Is there any other performance optimization that I could have done? Please
do advice.

=======================================
mapred-site.xml and hive-site.xml changes:
---------------------------------------------------------------
<property>
  <name>mapred.map.child.java.opts</name>
  <value>-Xmx1024M</value>
</property>
<property>
  <name>mapred.reduce.child.java.opts</name>
  <value>-Xmx1024M</value>
</property>
<property>
  <name>mapred.child.java.opts</name>
  <value>-Xmx1024M</value>
  <description>setting memory for child jobs</description>
</property>
=======================================

=======================================
hive run-time configuration:
---------------------------------------
"set mapred.reduce.tasks=4"
"set hive.auto.convert.join=true"
=======================================


Thanks and Regards,
Gourav Sengupta



On Thu, Oct 10, 2013 at 9:16 AM, Gourav Sengupta <go...@gmail.com>wrote:

> Hi,
>
> The entire table of 34 million records is in a single ORC file. and its
> around 7 GB in size. the other ORC file is a dimension table with less than
> 40 MB of records once again in a single ORC file.
>
> I do not remember setting anywhere ORC file stripe size.
>
> The problem that I am facing is the query is triggering only a single
> mapper though the cluster has three nodes. Unlike other posts here I need
> more mappers.
>
> The other mentioned properties are mentioned below from the job xml file:
>
> <property><name>mapred.min.split.size.per.node</name><value>1</value></property>
> and
>
> <property><name>mapred.max.split.size</name><value>256000000</value></property>
>
> I am sure that there is no issue with HADOOP configuration as with some
> other queries I am getting more than 24 mappers.
>
> Please accept my sincere regards for your kind help and insights.
>
>
> Thanks,
> Gourav Sengupta
>
>
>
> On Wed, Oct 9, 2013 at 6:22 PM, Prasanth Jayachandran <
> pjayachandran@hortonworks.com> wrote:
>
>> What is your ORC file stripe size? How many ORC files are there in each
>> of the tables? It could be possible that ORC compressed the file so much
>> that the file size is less than the HDFS block size. Can you please report
>> the file size of the two ORC files?
>>
>> Another possibility is that there are many small files. In that case by
>> default hive uses CombineHiveInputFormat which combines many small files
>> into a single large file. Hence you will see less number of mappers.

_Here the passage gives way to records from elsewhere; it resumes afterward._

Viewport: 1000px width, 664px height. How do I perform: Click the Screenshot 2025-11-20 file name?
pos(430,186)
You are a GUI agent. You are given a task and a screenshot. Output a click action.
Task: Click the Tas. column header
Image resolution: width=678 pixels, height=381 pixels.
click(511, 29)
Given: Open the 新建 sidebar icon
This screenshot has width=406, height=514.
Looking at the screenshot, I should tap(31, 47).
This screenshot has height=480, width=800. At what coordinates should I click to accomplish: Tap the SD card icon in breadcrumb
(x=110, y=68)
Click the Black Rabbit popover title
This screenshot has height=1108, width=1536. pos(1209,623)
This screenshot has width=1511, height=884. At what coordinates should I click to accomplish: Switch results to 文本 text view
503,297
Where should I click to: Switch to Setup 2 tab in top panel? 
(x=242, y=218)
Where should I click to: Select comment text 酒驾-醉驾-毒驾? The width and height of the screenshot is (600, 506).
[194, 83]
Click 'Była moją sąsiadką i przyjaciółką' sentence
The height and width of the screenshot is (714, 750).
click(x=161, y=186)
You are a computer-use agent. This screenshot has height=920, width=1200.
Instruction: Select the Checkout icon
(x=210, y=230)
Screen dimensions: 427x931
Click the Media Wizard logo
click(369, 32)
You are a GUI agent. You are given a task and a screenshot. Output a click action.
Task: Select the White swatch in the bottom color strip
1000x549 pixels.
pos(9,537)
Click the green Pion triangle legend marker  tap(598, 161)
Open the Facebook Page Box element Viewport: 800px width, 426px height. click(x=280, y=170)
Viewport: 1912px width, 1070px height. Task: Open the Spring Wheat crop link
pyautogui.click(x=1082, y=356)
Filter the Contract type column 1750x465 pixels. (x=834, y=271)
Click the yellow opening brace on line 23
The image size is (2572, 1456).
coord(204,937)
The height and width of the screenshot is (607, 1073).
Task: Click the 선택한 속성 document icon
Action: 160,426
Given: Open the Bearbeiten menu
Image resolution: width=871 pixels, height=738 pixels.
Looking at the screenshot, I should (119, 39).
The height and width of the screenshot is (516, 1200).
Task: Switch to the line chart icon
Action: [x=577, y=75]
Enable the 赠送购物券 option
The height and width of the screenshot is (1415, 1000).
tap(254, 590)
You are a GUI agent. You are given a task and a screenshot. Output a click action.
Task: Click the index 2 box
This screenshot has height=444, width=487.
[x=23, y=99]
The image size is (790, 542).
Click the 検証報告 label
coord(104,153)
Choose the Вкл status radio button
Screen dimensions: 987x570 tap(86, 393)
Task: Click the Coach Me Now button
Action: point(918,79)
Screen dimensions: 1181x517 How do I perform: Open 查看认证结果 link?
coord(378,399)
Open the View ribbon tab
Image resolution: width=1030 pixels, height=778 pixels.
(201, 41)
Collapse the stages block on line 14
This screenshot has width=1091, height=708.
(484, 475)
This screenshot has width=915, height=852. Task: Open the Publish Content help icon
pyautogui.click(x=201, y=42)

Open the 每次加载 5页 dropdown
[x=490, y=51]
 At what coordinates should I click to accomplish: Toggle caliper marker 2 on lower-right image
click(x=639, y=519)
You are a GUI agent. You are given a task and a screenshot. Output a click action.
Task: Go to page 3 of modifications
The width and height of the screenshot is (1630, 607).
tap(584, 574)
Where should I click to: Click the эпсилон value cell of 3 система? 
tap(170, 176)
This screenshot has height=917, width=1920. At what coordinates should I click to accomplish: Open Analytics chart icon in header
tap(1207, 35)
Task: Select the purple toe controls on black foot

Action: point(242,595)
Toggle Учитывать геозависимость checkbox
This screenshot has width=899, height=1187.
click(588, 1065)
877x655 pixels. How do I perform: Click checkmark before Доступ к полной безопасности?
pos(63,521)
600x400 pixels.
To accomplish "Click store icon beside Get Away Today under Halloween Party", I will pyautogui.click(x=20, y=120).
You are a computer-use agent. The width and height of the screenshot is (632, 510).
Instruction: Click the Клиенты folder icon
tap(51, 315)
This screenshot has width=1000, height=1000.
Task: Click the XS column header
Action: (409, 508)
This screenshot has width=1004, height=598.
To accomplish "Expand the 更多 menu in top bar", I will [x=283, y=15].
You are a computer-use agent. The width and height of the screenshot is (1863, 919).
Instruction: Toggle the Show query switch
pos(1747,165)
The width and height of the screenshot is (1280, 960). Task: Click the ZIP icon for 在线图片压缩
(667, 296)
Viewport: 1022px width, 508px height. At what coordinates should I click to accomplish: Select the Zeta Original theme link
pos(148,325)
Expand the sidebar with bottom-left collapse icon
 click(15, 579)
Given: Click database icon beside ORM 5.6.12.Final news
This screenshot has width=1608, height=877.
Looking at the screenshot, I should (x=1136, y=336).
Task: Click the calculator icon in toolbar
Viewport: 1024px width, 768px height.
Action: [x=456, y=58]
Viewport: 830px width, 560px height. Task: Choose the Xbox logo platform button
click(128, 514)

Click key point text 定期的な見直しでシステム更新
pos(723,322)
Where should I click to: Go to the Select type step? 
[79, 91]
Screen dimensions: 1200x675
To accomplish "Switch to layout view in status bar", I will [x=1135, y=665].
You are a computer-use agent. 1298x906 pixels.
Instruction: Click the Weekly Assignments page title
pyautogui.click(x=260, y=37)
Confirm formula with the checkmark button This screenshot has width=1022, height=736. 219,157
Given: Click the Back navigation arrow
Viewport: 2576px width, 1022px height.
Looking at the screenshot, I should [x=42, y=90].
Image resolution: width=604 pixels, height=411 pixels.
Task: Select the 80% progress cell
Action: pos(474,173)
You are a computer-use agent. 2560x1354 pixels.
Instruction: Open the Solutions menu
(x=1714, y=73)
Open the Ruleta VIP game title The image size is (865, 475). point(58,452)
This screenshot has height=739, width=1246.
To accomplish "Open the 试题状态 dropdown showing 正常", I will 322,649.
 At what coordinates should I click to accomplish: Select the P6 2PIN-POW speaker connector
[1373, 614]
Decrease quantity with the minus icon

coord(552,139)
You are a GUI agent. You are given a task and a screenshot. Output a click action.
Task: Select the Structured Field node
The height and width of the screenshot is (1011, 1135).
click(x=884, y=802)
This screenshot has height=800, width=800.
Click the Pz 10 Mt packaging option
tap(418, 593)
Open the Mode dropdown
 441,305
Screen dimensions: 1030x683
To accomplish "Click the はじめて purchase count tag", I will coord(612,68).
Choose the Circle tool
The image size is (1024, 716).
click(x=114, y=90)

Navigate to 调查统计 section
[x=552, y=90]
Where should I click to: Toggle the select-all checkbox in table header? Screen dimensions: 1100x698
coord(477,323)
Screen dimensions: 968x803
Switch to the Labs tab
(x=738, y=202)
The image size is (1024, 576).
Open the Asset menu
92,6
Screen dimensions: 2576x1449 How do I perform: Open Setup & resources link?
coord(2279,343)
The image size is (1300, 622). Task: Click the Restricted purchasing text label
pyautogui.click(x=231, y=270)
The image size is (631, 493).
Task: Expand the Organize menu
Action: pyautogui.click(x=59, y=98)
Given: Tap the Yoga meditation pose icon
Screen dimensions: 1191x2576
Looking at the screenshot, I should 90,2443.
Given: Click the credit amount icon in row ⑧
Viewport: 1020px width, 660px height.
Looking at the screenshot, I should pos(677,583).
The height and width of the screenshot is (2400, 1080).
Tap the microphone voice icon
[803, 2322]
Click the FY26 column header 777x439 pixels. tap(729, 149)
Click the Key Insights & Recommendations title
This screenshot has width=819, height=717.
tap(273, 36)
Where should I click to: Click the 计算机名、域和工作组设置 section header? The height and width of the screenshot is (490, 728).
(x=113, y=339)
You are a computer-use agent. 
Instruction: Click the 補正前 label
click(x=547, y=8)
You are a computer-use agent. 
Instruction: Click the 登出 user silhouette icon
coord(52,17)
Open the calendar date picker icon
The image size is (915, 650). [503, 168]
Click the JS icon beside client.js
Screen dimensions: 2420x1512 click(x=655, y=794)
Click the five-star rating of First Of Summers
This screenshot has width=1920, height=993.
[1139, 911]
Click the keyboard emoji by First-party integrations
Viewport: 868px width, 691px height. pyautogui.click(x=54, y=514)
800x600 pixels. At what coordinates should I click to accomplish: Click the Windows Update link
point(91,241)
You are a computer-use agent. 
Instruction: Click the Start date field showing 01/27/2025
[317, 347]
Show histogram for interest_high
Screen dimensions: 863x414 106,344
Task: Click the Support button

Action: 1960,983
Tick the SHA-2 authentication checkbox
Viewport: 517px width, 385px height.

If you
>> are expecting one mapper per hdfs file, then try disabling
>> CombineHiveInputFormat by "set
>> hive.input.format=org.apache.hadoop.hive.ql.io.HiveInputFormat;". Another
>> way to control the number of mappers is by adjusting the min and max split
>> size.
>>
>> Thanks
>> Prasanth Jayachandran
>>
>> On Oct 9, 2013, at 10:03 AM, Nitin Pawar <ni...@gmail.com> wrote:
>>
>> > whats the size of the table? (in GBs? )
>> >
>> > Whats the max and min split sizes have you provied?
>> >
>> >
>> > On Wed, Oct 9, 2013 at 10:28 PM, Gourav Sengupta <
>> gourav.hadoop@gmail.com>wrote:
>> >
>> >> Hi,
>> >>
>> >> I am trying to run a join using two tables stored in ORC file format.
>> >>
>> >> The first table has 34 million records and the second has around
>> 300,000
>> >> records.
>> >>
>> >> Setting "set hive.auto.convert.join=true" makes the entire query run
>> via a
>> >> single mapper.
>> >> In case I am setting "set hive.auto.convert.join=false" then there are
>> two
>> >> mappers first one reads the second table and then the entire large
>> table
>> >> goes through the second mapper.
>> >>
>> >> Is there something that I am doing wrong because there are three nodes
>> in
>> >> the HADOOP cluster currently and I was expecting that at least 6
>> mappers
>> >> should have been used.
>> >>
>> >> Thanks and Regards,
>> >> Gourav
>> >>
>> >
>> >
>> >
>> > --
>> > Nitin Pawar
>>
>>
>> --
>> CONFIDENTIALITY NOTICE
>> NOTICE: This message is intended for the use of the individual or entity
>> to
>> which it is addressed and may contain information that is confidential,
>> privileged and exempt from disclosure under applicable law. If the reader
>> of this message is not the intended recipient, you are hereby notified
>> that
>> any printing, copying, dissemination, distribution, disclosure or
>> forwarding of this communication is strictly prohibited. If you have
>> received this communication in error, please contact the sender
>> immediately
>> and delete it from your system. Thank You.
>>
>
>

Re: Single Mapper - HIVE 0.11

Posted by Gourav Sengupta <go...@gmail.com>.

Hi,

The entire table of 34 million records is in a single ORC file. and its
around 7 GB in size. the other ORC file is a dimension table with less than
40 MB of records once again in a single ORC file.

I do not remember setting anywhere ORC file stripe size.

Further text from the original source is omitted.